Background: Molidustat, a novel hypoxia-inducible factor-prolyl hydroxylase inhibitor, is being investigated for the treatment of anemia associated with chronic kidney disease (CKD). The efficacy and safety of molidustat were recently evaluated in three 16-week phase 2b studies. Here, we report the results of two long-term extension studies of molidustat. Methods: Both studies were parallel-group, open-label, multicenter studies of ≤36 months’ duration, in patients with anemia due to CKD, and included an erythropoiesis-stimulating agent as active control. One study enrolled patients not receiving dialysis (n = 164), and the other enrolled patients receiving hemodialysis (n = 88). The primary efficacy variable for both studies was change in blood hemoglobin (Hb) level from baseline to each post-baseline visit, and safety outcomes included adverse events (AEs).

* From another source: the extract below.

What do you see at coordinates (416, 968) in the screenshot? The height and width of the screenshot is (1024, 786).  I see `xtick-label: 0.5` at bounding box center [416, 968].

Results: In patients not on dialysis, the mean ± SD Hb concentrations at baseline were 11.28 ± 0.55 g/dL for molidustat and 11.08 ± 0.51 g/dL for darbepoetin. The mean ± SD blood Hb concentrations throughout the study (defined as mean of each patient’s overall study Hb levels) were 11.10 ± 0.508 and 10.98 ± 0.571 g/dL in patients treated with molidustat and darbepoetin, respectively. Similar proportions of patients reported at least one AE in the molidustat (85.6%) and darbepoetin (85.7%) groups. In patients on dialysis, mean ± SD Hb levels at baseline were 10.40 ± 0.70 and 10.52 ± 0.53 g/dL in the molidustat and epoetin groups, respectively. The mean ± SD blood Hb concentrations during the study were 10.37 ± 0.56 g/dL in the molidustat group and 10.52 ± 0.47 g/dL in the epoetin group. Proportions of patients who reported at least one AE were 91.2% in the molidustat group and 93.3% in the epoetin group. Conclusions: Molidustat was well tolerated for up to 36 months and appears to be an effective alternative to darbepoetin and epoetin in the long-term management of anemia associated with CKD.